Before deploying your bot, it’s crucial to thoroughly test it. Many exchanges offer ‘paper trading’, where you can test your bot using simulated money. This allows you to refine your strategy and identify bugs without risking real money.
The trading logic in our basic bot was quite simple, based on fixed thresholds. In reality, most successful trading bots use much more complex strategies. These might involve multiple technical indicators, statistical analysis, or even machine learning models.
For instance, instead of simply buying when the price drops a certain amount, you might look for ‘buy signals’ from several different indicators. This could include moving averages, relative strength index (RSI), Bollinger bands, or many others.
In our example, we used ‘market’ orders, which are fulfilled immediately at the current market price. However, depending on your trading strategy, you might want to use ‘limit’ orders. These orders are only executed when the price reaches the level you specify, which can be useful in certain strategies.
Before deploying a new strategy, you’ll want to test it on historical data to see how it would have performed. This process is known as ‘backtesting’. It’s not a perfect predictor of future performance, but it can help identify strategies that are likely to be profitable.
A crucial part of any trading strategy is knowing when to exit a position. ‘Stop-loss’ and ‘take-profit’ orders are tools you can use to automatically close a position if the price hits a certain level, protecting your profits or limiting your losses.
While the REST API we used in our bot is sufficient for many purposes, you might need real-time data for certain strategies. Many exchanges provide WebSocket APIs that push real-time market data to your bot.
require 'ruby_exchange'
require 'rufus-scheduler'
require 'logger'
class TradingBot
attr_reader :client, :scheduler, :logger, :sma_window
def initialize(api_key, secret, sma_window = 14)
@client = RubyExchange::Client.new(api_key: api_key, secret: secret)

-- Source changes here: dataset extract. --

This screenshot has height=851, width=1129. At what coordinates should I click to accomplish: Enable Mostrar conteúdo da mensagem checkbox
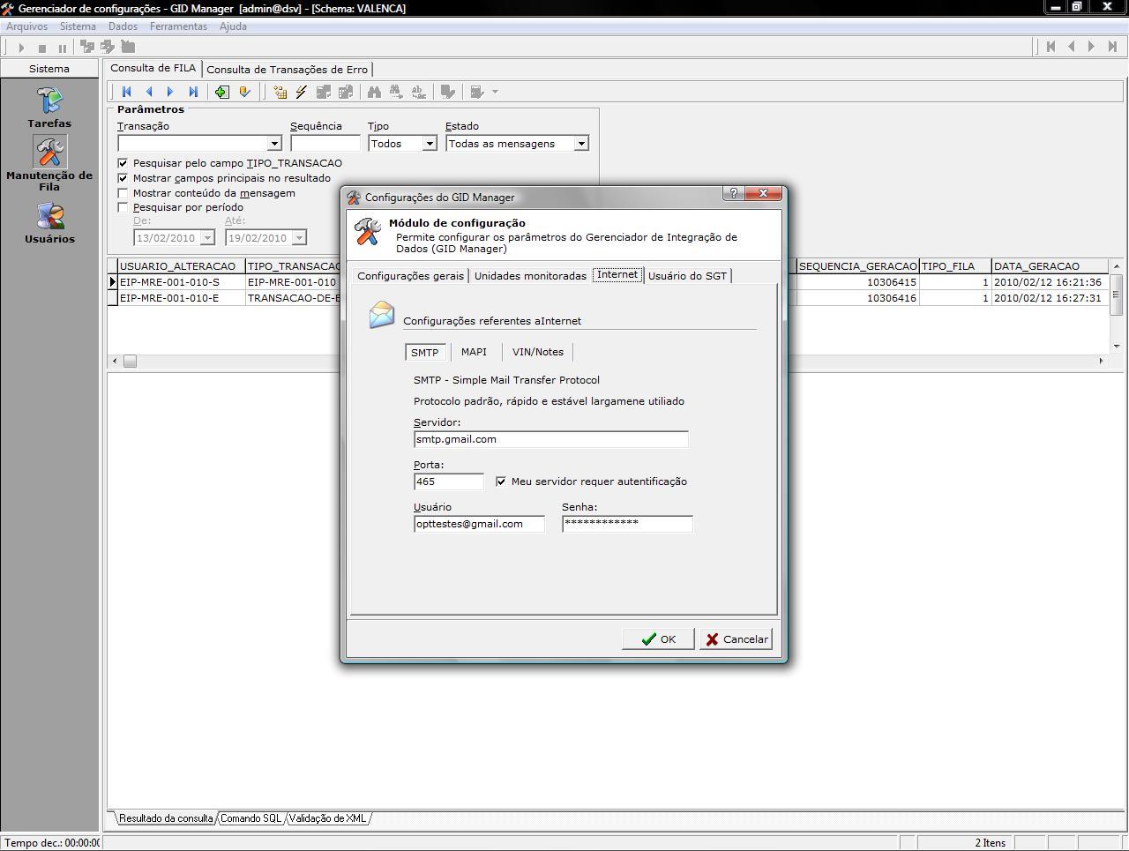[123, 193]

@scheduler = Rufus::Scheduler.new
@logger = Logger.new('bot.log')
@sma_window = sma_window
end
def run
begin
scheduler.every '1m' do
trade_logic('BTC', 0.001)
end
rescue StandardError => e
logger.error("An error occurred: #{e.message}")
# Handle error or retry
end
end
private
def trade_logic(coin, quantity)
coin_info = client.get_ticker(symbol: "#{coin}USDT")
account_info = client.get_account(symbol: "#{coin}USDT")
sma = calculate_sma(coin)
if coin_info.last_price < sma && account_info['free'] >= quantity
place_limit_order(coin, 'BUY', quantity, coin_info.last_price)

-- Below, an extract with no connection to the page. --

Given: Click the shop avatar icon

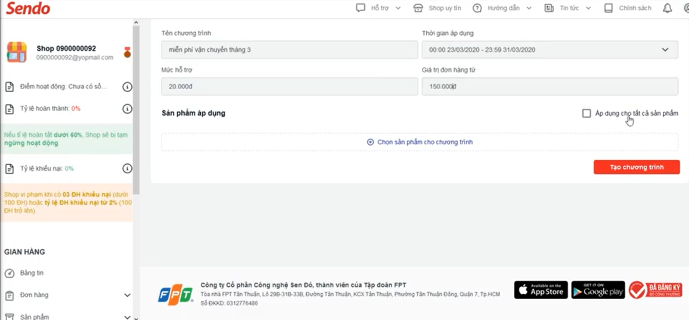Looking at the screenshot, I should (x=17, y=52).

elsif coin_info.last_price > sma && account_info['free'] >= quantity
place_limit_order(coin, 'SELL', quantity, coin_info.last_price)
end
end
def calculate_sma(coin)
historical_prices = client.get_historical_klines(symbol: "#{coin}USDT", interval: '1m', limit: sma_window)
closing_prices = historical_prices.map { |kline| kline.close_price.to_f }
sma = closing_prices.sum / closing_prices.length
return sma
end
def place_limit_order(coin, side, quantity, price)
client.create_order(
symbol: "#{coin}USDT",
side: side,
type: 'LIMIT',
quantity: quantity,
price: price
)
end
end
# Run the bot
bot = TradingBot.new('your_api_key', 'your_secret')
bot.run
Building a crypto trading bot involves much more than just writing code. It’s a deep dive into financial markets, trading strategies, and the technology that enables it all. And while the road can be challenging, it can also be incredibly rewarding.

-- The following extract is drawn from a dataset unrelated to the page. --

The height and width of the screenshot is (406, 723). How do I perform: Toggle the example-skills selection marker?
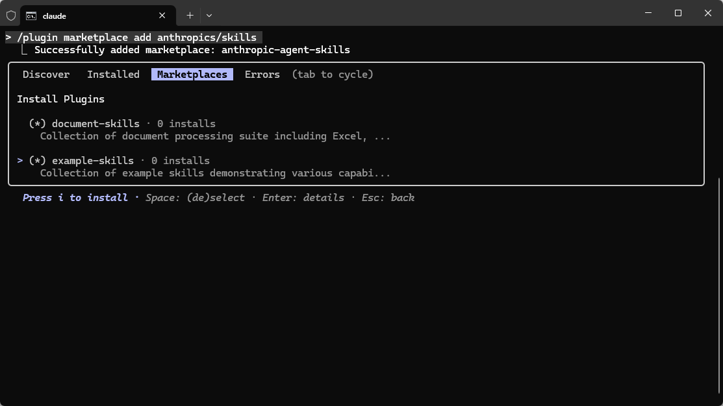click(x=38, y=161)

In this guide, we’ve given you a foundation to build upon, but it’s only the beginning. As with any software project, there’s always room for improvement, optimization, and new features. The world of cryptocurrency and blockchain is evolving at a breakneck pace, and the possibilities are virtually endless.
So don’t stop here. Keep learning, keep experimenting, and keep improving your bot. Whether you’re doing it for profit, for fun, or just to learn, building a crypto trading bot is a journey worth embarking on. Happy coding!